Work instruction: Go through the listing and copy every line word for word.

• • • • • • •

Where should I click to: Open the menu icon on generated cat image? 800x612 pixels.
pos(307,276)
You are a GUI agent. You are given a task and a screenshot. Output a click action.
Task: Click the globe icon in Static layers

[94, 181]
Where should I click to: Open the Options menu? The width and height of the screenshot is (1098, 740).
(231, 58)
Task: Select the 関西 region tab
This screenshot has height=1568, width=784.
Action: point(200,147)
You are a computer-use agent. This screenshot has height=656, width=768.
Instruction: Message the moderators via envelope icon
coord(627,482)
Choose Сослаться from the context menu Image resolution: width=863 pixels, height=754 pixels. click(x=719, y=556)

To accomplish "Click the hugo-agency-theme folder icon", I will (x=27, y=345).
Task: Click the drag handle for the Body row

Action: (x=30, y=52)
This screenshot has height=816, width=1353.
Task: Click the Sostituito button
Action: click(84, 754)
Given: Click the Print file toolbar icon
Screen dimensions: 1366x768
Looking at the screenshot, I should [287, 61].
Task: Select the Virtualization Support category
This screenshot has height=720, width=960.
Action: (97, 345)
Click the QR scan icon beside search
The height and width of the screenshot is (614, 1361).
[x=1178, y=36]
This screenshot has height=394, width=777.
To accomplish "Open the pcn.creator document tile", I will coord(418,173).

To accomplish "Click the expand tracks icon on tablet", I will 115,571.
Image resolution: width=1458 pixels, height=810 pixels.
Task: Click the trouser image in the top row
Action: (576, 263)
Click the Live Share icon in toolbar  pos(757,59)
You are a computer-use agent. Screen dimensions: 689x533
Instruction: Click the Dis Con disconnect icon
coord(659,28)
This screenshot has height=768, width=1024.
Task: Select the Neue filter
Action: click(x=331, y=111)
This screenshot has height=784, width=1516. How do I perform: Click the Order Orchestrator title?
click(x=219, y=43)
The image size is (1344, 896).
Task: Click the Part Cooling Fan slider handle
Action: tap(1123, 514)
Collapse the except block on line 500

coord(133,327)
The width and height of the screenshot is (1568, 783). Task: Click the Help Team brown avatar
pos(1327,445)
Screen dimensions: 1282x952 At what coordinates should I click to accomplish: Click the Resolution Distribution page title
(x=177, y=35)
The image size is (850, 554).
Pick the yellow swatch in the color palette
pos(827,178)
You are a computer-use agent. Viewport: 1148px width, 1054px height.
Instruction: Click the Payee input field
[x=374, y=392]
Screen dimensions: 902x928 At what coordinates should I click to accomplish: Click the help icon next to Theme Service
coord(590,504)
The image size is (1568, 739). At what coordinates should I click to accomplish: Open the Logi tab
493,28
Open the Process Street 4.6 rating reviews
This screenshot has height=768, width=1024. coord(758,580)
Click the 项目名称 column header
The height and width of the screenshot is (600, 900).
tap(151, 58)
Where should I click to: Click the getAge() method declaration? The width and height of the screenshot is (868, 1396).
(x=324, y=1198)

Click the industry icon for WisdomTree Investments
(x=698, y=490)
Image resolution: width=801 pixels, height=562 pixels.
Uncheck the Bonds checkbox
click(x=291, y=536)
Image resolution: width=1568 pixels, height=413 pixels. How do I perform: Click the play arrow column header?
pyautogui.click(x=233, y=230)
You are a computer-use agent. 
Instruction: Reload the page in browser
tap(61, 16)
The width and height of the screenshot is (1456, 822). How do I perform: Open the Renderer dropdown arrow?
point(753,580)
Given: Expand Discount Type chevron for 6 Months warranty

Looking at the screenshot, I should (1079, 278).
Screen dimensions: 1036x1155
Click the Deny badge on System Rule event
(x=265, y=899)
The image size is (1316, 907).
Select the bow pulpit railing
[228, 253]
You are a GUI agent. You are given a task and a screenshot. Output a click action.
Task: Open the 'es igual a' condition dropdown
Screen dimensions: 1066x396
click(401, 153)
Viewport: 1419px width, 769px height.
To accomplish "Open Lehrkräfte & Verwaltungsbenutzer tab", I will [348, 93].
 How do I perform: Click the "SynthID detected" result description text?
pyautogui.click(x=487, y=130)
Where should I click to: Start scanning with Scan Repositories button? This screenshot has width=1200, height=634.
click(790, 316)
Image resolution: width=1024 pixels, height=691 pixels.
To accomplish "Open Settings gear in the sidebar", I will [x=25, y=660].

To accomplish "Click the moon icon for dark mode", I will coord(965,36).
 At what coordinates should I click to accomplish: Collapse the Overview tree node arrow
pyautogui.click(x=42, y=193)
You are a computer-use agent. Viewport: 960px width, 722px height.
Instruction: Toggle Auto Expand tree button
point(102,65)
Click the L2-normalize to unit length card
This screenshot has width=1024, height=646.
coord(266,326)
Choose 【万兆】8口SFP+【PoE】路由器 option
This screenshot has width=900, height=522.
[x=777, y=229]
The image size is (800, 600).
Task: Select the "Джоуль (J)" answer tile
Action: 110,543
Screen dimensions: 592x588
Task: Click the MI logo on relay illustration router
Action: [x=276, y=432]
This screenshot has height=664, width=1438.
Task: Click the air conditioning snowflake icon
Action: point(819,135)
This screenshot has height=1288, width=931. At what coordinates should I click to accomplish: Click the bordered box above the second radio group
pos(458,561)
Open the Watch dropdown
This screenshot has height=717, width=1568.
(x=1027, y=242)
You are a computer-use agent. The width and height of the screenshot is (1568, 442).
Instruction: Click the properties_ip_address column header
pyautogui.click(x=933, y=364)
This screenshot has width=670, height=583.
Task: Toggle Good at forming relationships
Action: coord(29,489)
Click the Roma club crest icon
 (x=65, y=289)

• • • • • • •

Response area:
Where should I click to: Open the menu icon on generated cat image? 800x612 pixels.
pos(307,276)
You are a GUI agent. You are given a task and a screenshot. Output a click action.
Task: Click the globe icon in Static layers

[94, 181]
Where should I click to: Open the Options menu? The width and height of the screenshot is (1098, 740).
(231, 58)
Task: Select the 関西 region tab
This screenshot has height=1568, width=784.
Action: point(200,147)
You are a computer-use agent. This screenshot has height=656, width=768.
Instruction: Message the moderators via envelope icon
coord(627,482)
Choose Сослаться from the context menu Image resolution: width=863 pixels, height=754 pixels. click(x=719, y=556)

To accomplish "Click the hugo-agency-theme folder icon", I will (x=27, y=345).
Task: Click the drag handle for the Body row

Action: (x=30, y=52)
This screenshot has height=816, width=1353.
Task: Click the Sostituito button
Action: click(84, 754)
Given: Click the Print file toolbar icon
Screen dimensions: 1366x768
Looking at the screenshot, I should [287, 61].
Task: Select the Virtualization Support category
This screenshot has height=720, width=960.
Action: (97, 345)
Click the QR scan icon beside search
The height and width of the screenshot is (614, 1361).
[x=1178, y=36]
This screenshot has height=394, width=777.
To accomplish "Open the pcn.creator document tile", I will coord(418,173).

To accomplish "Click the expand tracks icon on tablet", I will 115,571.
Image resolution: width=1458 pixels, height=810 pixels.
Task: Click the trouser image in the top row
Action: (576, 263)
Click the Live Share icon in toolbar  pos(757,59)
You are a computer-use agent. Screen dimensions: 689x533
Instruction: Click the Dis Con disconnect icon
coord(659,28)
This screenshot has height=768, width=1024.
Task: Select the Neue filter
Action: click(x=331, y=111)
This screenshot has height=784, width=1516. How do I perform: Click the Order Orchestrator title?
click(x=219, y=43)
The image size is (1344, 896).
Task: Click the Part Cooling Fan slider handle
Action: tap(1123, 514)
Collapse the except block on line 500

coord(133,327)
The width and height of the screenshot is (1568, 783). Task: Click the Help Team brown avatar
pos(1327,445)
Screen dimensions: 1282x952 At what coordinates should I click to accomplish: Click the Resolution Distribution page title
(x=177, y=35)
The image size is (850, 554).
Pick the yellow swatch in the color palette
pos(827,178)
You are a computer-use agent. Viewport: 1148px width, 1054px height.
Instruction: Click the Payee input field
[x=374, y=392]
Screen dimensions: 902x928 At what coordinates should I click to accomplish: Click the help icon next to Theme Service
coord(590,504)
The image size is (1568, 739). At what coordinates should I click to accomplish: Open the Logi tab
493,28
Open the Process Street 4.6 rating reviews
This screenshot has height=768, width=1024. coord(758,580)
Click the 项目名称 column header
The height and width of the screenshot is (600, 900).
tap(151, 58)
Where should I click to: Click the getAge() method declaration? The width and height of the screenshot is (868, 1396).
(x=324, y=1198)

Click the industry icon for WisdomTree Investments
(x=698, y=490)
Image resolution: width=801 pixels, height=562 pixels.
Uncheck the Bonds checkbox
click(x=291, y=536)
Image resolution: width=1568 pixels, height=413 pixels. How do I perform: Click the play arrow column header?
pyautogui.click(x=233, y=230)
You are a computer-use agent. 
Instruction: Reload the page in browser
tap(61, 16)
The width and height of the screenshot is (1456, 822). How do I perform: Open the Renderer dropdown arrow?
point(753,580)
Given: Expand Discount Type chevron for 6 Months warranty

Looking at the screenshot, I should (1079, 278).
Screen dimensions: 1036x1155
Click the Deny badge on System Rule event
(x=265, y=899)
The image size is (1316, 907).
Select the bow pulpit railing
[228, 253]
You are a GUI agent. You are given a task and a screenshot. Output a click action.
Task: Open the 'es igual a' condition dropdown
Screen dimensions: 1066x396
click(401, 153)
Viewport: 1419px width, 769px height.
To accomplish "Open Lehrkräfte & Verwaltungsbenutzer tab", I will [348, 93].
 How do I perform: Click the "SynthID detected" result description text?
pyautogui.click(x=487, y=130)
Where should I click to: Start scanning with Scan Repositories button? This screenshot has width=1200, height=634.
click(790, 316)
Image resolution: width=1024 pixels, height=691 pixels.
To accomplish "Open Settings gear in the sidebar", I will [x=25, y=660].

To accomplish "Click the moon icon for dark mode", I will coord(965,36).
 At what coordinates should I click to accomplish: Collapse the Overview tree node arrow
pyautogui.click(x=42, y=193)
You are a computer-use agent. Viewport: 960px width, 722px height.
Instruction: Toggle Auto Expand tree button
point(102,65)
Click the L2-normalize to unit length card
This screenshot has width=1024, height=646.
coord(266,326)
Choose 【万兆】8口SFP+【PoE】路由器 option
This screenshot has width=900, height=522.
[x=777, y=229]
The image size is (800, 600).
Task: Select the "Джоуль (J)" answer tile
Action: 110,543
Screen dimensions: 592x588
Task: Click the MI logo on relay illustration router
Action: [x=276, y=432]
This screenshot has height=664, width=1438.
Task: Click the air conditioning snowflake icon
Action: point(819,135)
This screenshot has height=1288, width=931. At what coordinates should I click to accomplish: Click the bordered box above the second radio group
pos(458,561)
Open the Watch dropdown
This screenshot has height=717, width=1568.
(x=1027, y=242)
You are a computer-use agent. The width and height of the screenshot is (1568, 442).
Instruction: Click the properties_ip_address column header
pyautogui.click(x=933, y=364)
This screenshot has width=670, height=583.
Task: Toggle Good at forming relationships
Action: coord(29,489)
Click the Roma club crest icon
 (x=65, y=289)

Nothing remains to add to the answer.